Discovery and Evaluation of BMS-708163, a Potent, Selective and Orally Bioavailable γ-Secretase Inhibitor
- ACS Med Chem Lett. 2010 Mar 22;1(3):120-4. doi: 10.1021/ml1000239.
- 1. Neuroscience Discovery Chemistry, Bristol-Myers Squibb Research and Development, 5 Research Parkway, Wallingford, Connecticut 06492.
- 2. Medicinal Chemistry Department, Albany Molecular Research Incorporated, 26 Corporate Circle, Albany, New York 15098.
- 3. Neuroscience Discovery Biology, Bristol-Myers Squibb, 5 Research Parkway, Wallingford, Connecticut 06492.
- 4. Metabolism and Pharmacokinetics, Bristol-Myers Squibb, 5 Research Parkway, Wallingford, Connecticut 06492.

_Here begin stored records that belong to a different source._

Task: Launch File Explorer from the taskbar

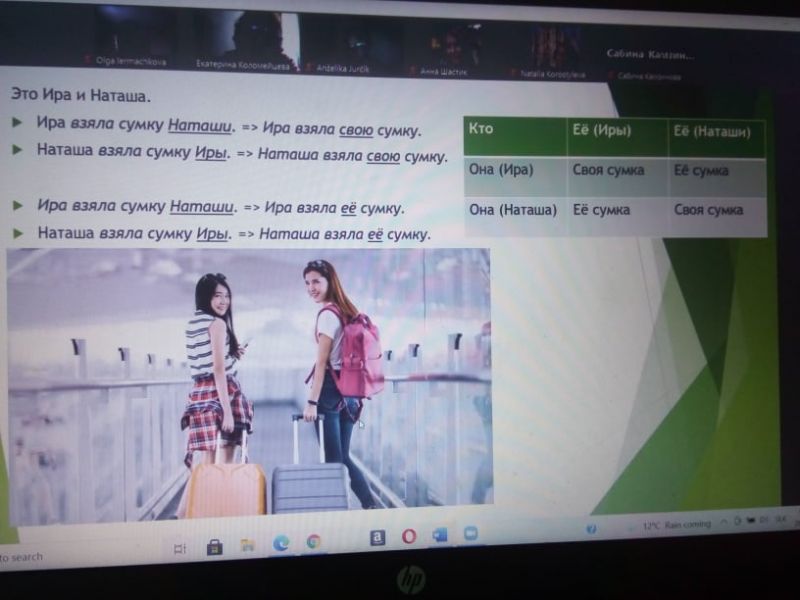Action: tap(247, 546)
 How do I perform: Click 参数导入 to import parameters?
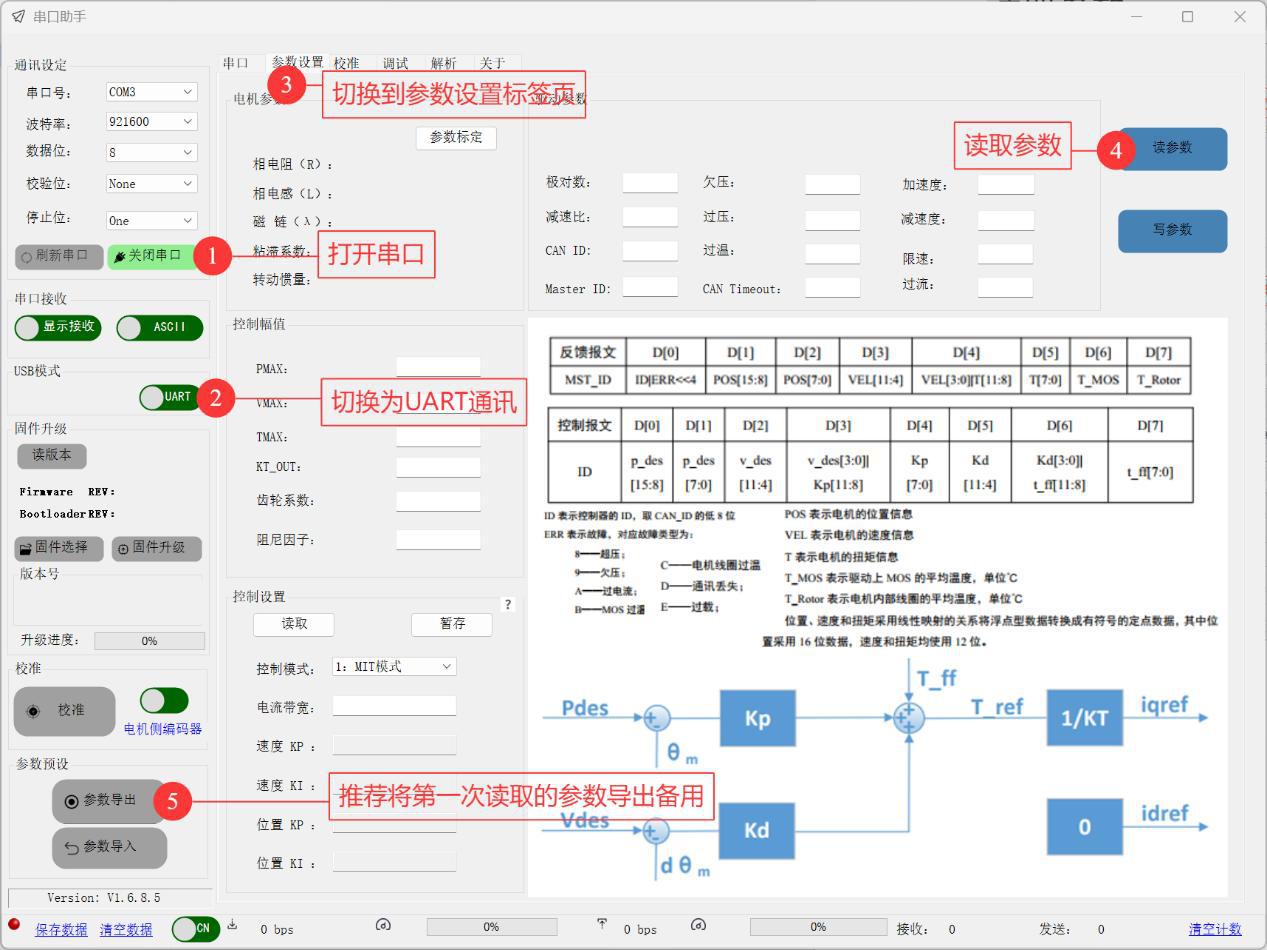108,847

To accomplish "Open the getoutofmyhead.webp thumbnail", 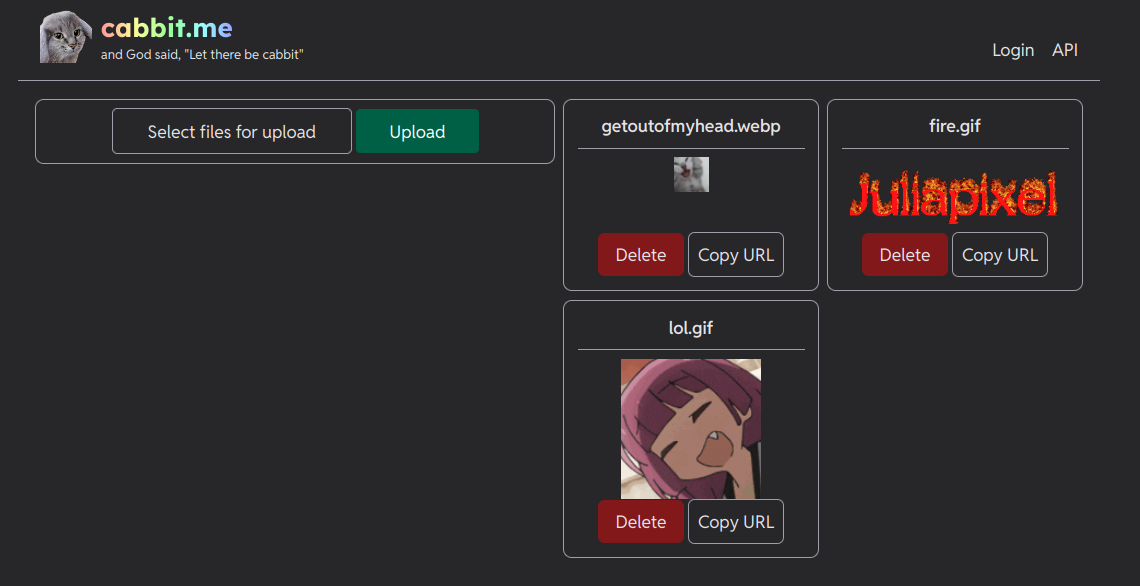I will click(691, 174).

During the course of our research efforts to develop a potent and selective γ-secretase Inhibitor for the treatment of Alzheimer's disease, we investigated a series of carboxamide-substituted sulfonamides. Optimization based on potency, Notch/Amyloid-β precursor protein selectivity, and brain efficacy after oral dosing led to the discovery of 4 (BMS-708163). Compound 4 is a potent inhibitor of γ-secretase (Aβ40 IC50 = 0.30 nM), demonstrating a 193-fold selectivity against Notch. Oral administration of 4 significantly reduced Aβ40 levels for sustained periods in brain, plasma, and cerebrospinal fluid in rats and dogs.